L’opérateur, qui venait alors d’ouvrir une ligne directe entre Dunkerque et Rosslare, en a profité pour remettre quelques pendules à l’heure, en réponse à la déception manifestée par la ministre de la Mer qui aurait aimé que les navires soient armés sous le drapeau français. « Je suis encore plus déçu que vous, mais si on veut avoir une ambition de pavillon maritime français, il faut aider les armateurs à avoir les mêmes outils que certains pavillons danois ou britanniques: il y a aujourd’hui un différentiel de coût de l’ordre de 20 à 30 % pour armer un navire ».
Reconquête
« C’est le bon combat pour être au niveau de nos concurrents, estime Marc le Fur, député des Côtes-d’Armor. Il faut absolument que les parlementaires se mobilisent sur ces questions au-delà de ceux des façades maritimes concernées. Il y a encore des obstacles idéologiques à lever pour une partie de la gauche mais il faut sortir de cela. C’est la seule façon de tirer vers le haut de pavillon français ». À condition que cela se fasse dans le respect de la protection des salariés, ponctue un de ses collègues.

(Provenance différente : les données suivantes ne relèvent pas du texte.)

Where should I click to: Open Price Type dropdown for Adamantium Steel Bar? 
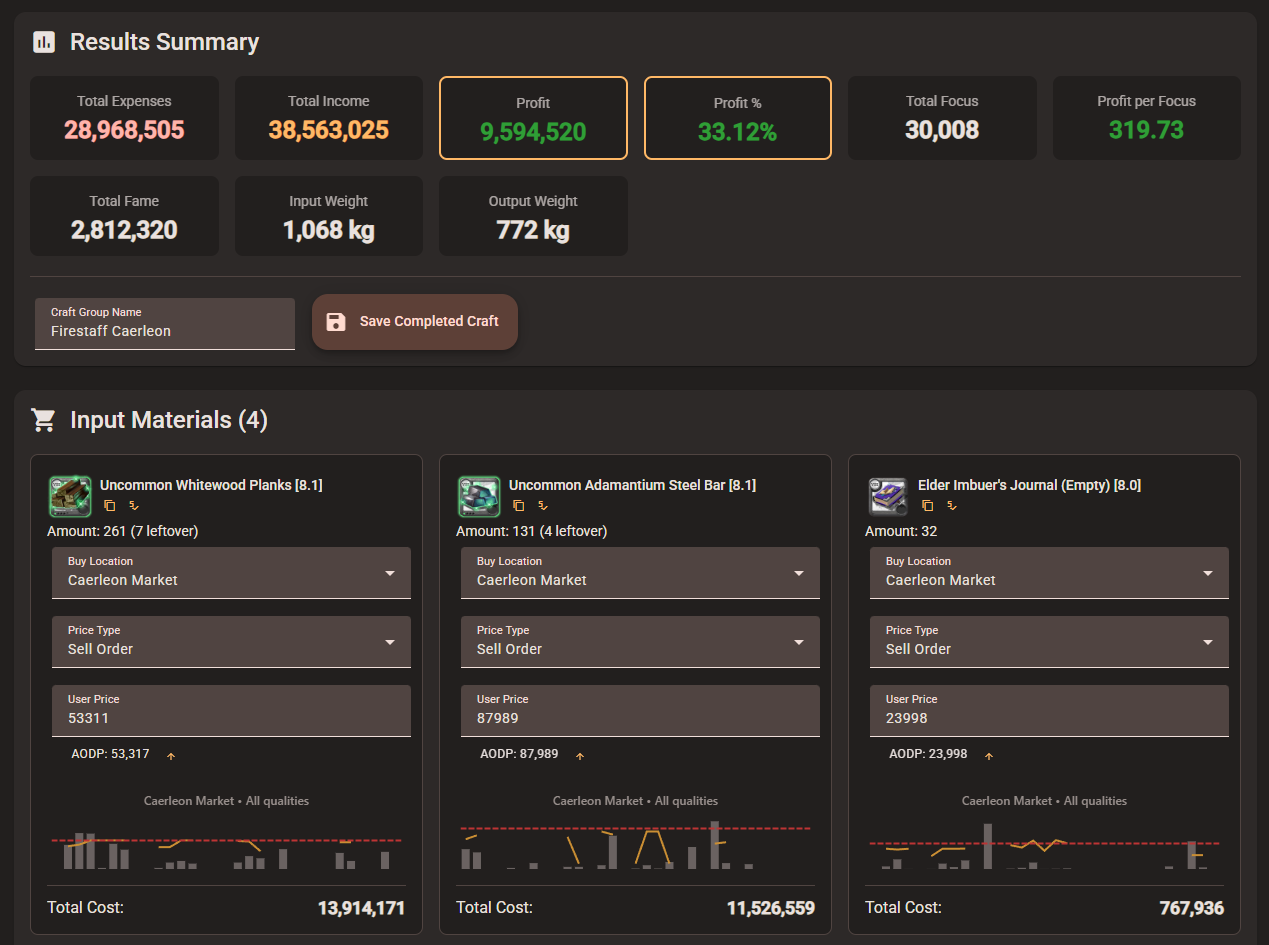pyautogui.click(x=640, y=642)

Dans l’immédiat, l’urgence prime. Didier Le Gac, député du Finistère, défend l’idée d’une grande opération de promotion de la destination France auprès des Britanniques, une fois les pays sortis du guêpier Covid. Jean-Marc Roué plaide aussi en faveur d’une stratégie de promotion de reconquête de marché bien distincte « des campagnes très génériques » portées par Atout France. Une façon de réassurer l’ancrage.